Henry: Isn't the optimal script in this case a variation on the one that the physical sciences adopted mid-century?: Basic sciences leads to better living. For the specific case of species, I imagine you can point to medical advances, drugs discovered, etc.

Or it may be that naturalists need to re-convince the world that natural history counts as science, that taxonomy is as legitimate as experiment.

I wonder, however, if it wouldn't be even smarter to think about natural history as "information" work. Make naturalists kin to googlers: people charged with organizing the world's information.

Hi Dan: All of these seem reasonable, though I was reaching for something more than the utilitarian framework (material benefits), as Wilson has and as, I think, Conniff might.

As to whether naturalists need to "re-convince" the world - I think they might need to *convince* them. The mid-century physical sciences moment you point to was *part of* the marginalization of natural history, and a redefinition of science in the public eye (at least to a certain extent) can help explain the problem.

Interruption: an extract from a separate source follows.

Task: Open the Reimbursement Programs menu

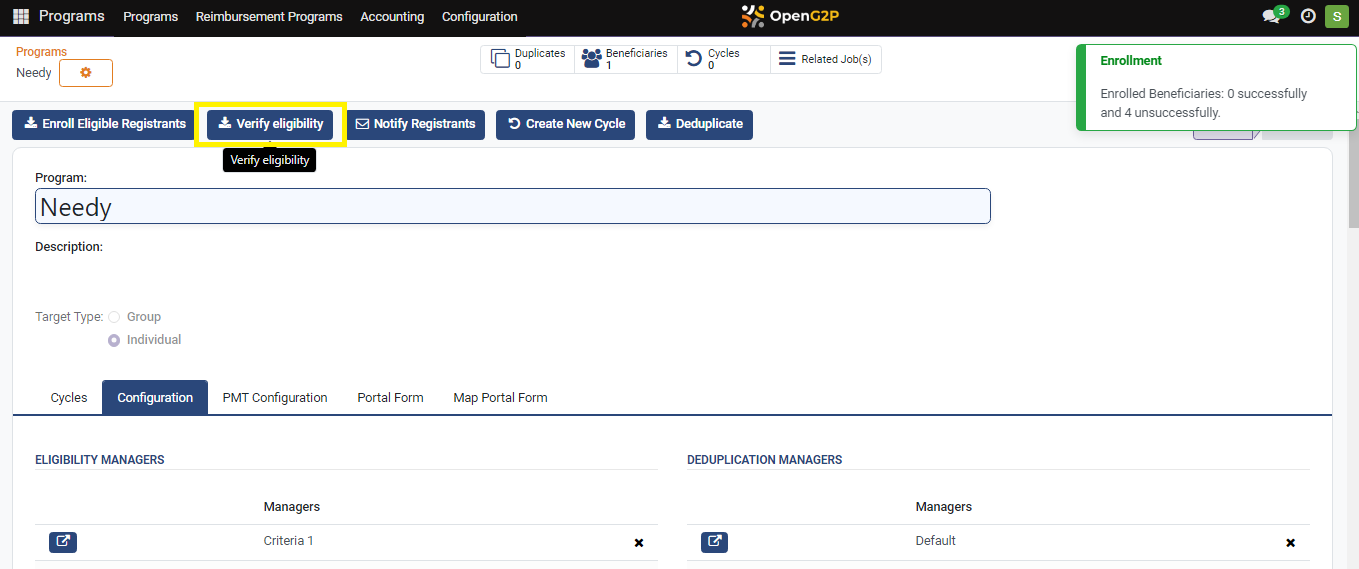Action: tap(269, 17)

Whether ""taxonomy is legitimate as experiment" is something else entirely, to my mind. I see the point about information, though that makes them akin to archivists, who have their own problems with the public interest..

Sorry, are you assuming that the interests of scientists and those of the public DO align? I mean, of course they might align in any particular circumstance. But is there any reason to think they must align?

I guess my own preference is for a quasi-economic view. Scientists want resources because that is what helps them do their work, write papers, get tenure, satisfy their curiosity, etc. To get access to more resources they usually have to make arguments about the utility of their research. Now, I'm not saying those arguments are necessarily or always going to be disingenuous. I personally know some conservation geneticists who I am convinced are motivated primarily by the desire to protect biodiversity for its own sake. And I'm sure there are cancer biologists who are motivated by a desire to help patients. But this need not be so. And in the end I am not sure it matters very much. What matters is that you manage to convince government, the public, or some funding body that your research will contribute to the greater good, regardless of what your own views on the subject are.

What about the humanities? Why do we invest resources in people who, say, spend their lives studying Shakespeare or Donne? Sure, you can make some argument about the utilitarian dimension of this research, but I guess I feel like the benefits of this work has more to do with being interesting than having a material impact on our world. The same, I think, goes for a lot of natural history research.

Hi Lukas:

So, no, I think you're right to point out that we don't want to assume the alignment (ideal or real) between the two, though I think there are two ways I might respond to your point:

1. Even if the right model is an economic one (though you know what I think about the contingency of the rational-actors-wielding-cultural-resources model you're drawing on to a certain extent), we might want to figure out how scientists are able to convince the public to fill their pecuniary needs. The question still stands, right.

2. Let's say they are aligned or that they could be: it's possible that our vocabulary, evacuated of moral or spiritual terms where science meets society, would fail to capture certain valences of that alignment or the influence of one upon the other. Nay?

Lukas, I always appreciate when the philosopher in you comes out (Beginning with "Sorry").